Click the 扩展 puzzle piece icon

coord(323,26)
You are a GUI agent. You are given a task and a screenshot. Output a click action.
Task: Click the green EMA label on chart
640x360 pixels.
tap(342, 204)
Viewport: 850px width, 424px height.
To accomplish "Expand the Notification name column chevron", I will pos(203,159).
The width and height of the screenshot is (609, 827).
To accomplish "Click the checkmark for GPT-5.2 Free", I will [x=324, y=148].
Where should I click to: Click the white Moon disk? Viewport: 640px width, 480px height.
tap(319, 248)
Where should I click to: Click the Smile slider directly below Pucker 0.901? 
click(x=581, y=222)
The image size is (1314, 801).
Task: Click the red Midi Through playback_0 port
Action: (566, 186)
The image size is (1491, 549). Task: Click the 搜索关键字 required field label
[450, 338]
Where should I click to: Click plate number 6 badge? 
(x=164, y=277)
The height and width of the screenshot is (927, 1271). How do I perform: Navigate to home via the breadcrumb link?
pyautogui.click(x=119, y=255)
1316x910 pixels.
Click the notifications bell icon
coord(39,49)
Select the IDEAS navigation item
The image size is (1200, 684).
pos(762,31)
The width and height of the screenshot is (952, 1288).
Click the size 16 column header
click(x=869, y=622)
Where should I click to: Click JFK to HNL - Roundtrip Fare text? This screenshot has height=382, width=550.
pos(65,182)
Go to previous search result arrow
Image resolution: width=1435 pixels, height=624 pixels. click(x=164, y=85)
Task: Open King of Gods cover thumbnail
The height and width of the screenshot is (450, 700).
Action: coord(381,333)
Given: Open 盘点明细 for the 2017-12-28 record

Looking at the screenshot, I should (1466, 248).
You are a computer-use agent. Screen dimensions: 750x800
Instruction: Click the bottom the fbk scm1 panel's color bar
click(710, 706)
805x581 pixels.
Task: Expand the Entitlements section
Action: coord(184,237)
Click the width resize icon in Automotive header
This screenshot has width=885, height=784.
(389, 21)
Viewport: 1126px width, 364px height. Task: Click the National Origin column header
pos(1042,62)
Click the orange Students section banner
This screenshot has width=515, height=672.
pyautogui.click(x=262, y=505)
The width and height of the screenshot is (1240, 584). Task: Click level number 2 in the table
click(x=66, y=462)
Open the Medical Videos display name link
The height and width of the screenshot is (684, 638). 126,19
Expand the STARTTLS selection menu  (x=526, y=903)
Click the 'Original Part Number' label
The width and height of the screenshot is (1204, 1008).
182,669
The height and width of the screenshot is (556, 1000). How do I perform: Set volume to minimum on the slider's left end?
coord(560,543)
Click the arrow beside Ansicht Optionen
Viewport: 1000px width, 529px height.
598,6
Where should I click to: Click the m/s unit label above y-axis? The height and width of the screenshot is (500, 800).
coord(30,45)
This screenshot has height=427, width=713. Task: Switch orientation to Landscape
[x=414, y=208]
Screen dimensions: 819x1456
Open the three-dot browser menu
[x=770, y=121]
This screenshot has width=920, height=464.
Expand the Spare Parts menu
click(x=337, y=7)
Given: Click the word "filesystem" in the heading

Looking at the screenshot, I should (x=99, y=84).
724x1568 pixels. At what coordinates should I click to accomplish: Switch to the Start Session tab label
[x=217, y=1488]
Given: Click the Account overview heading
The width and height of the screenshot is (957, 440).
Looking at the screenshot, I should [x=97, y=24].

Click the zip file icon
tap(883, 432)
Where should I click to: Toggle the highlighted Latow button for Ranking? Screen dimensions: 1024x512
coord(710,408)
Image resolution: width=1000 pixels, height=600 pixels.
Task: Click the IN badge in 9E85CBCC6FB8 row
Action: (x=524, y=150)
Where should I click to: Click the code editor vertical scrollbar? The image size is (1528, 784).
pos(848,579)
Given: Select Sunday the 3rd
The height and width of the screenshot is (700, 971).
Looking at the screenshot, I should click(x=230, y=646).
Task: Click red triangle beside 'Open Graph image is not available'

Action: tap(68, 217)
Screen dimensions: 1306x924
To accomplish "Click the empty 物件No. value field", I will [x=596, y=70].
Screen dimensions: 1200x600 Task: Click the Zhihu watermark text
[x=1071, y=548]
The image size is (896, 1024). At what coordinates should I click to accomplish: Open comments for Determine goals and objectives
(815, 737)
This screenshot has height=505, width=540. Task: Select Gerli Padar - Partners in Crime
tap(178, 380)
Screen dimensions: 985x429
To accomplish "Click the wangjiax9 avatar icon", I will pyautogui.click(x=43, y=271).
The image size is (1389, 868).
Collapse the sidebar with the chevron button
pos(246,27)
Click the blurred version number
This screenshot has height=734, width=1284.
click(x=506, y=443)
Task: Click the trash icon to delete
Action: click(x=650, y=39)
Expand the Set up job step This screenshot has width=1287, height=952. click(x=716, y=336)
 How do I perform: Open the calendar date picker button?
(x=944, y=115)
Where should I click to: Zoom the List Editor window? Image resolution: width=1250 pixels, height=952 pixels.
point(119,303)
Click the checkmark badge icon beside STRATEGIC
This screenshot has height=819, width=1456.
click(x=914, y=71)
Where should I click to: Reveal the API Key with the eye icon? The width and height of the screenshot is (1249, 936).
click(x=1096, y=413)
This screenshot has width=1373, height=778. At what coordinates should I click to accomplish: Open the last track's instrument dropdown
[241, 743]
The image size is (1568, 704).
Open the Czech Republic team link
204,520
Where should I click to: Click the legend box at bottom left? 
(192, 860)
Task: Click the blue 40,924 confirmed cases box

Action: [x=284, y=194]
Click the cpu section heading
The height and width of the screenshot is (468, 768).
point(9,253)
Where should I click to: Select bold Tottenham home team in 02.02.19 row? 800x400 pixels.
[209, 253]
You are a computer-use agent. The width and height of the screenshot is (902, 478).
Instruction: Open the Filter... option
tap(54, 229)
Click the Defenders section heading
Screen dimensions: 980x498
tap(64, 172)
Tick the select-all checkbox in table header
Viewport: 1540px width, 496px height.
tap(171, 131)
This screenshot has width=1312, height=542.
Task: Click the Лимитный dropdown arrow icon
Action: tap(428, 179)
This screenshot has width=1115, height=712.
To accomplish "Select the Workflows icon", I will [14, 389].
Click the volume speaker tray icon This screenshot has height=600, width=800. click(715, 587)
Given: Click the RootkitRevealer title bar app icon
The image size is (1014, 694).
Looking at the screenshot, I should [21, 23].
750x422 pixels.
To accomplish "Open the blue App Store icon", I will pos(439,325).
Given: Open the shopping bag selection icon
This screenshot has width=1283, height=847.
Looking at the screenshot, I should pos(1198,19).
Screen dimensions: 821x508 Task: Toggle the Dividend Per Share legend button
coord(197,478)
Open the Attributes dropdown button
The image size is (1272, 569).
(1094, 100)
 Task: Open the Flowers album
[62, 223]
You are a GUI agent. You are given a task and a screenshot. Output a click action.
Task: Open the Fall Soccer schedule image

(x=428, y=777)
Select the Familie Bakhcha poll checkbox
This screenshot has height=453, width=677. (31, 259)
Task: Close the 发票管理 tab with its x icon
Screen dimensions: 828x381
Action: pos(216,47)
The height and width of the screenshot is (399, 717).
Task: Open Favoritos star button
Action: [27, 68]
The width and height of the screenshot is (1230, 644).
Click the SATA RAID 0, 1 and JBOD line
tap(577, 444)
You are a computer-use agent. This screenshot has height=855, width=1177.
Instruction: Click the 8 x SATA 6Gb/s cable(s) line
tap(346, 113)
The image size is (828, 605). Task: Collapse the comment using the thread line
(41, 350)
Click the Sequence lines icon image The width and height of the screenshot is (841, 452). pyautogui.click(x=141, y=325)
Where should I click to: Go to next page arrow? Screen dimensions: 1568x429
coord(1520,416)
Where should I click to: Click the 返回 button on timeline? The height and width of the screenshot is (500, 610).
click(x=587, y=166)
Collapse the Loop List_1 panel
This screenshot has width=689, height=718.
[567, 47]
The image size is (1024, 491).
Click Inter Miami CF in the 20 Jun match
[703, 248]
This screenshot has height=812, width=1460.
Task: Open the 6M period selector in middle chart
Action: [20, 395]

PROMPT: The lines above, from the first through the one containing "The width and height of the screenshot is (609, 827).", must be restated word for word, with nothing added.

ANSWER FOR THIS EXERCISE:
Click the 扩展 puzzle piece icon

coord(323,26)
You are a GUI agent. You are given a task and a screenshot. Output a click action.
Task: Click the green EMA label on chart
640x360 pixels.
tap(342, 204)
Viewport: 850px width, 424px height.
To accomplish "Expand the Notification name column chevron", I will pos(203,159).
The width and height of the screenshot is (609, 827).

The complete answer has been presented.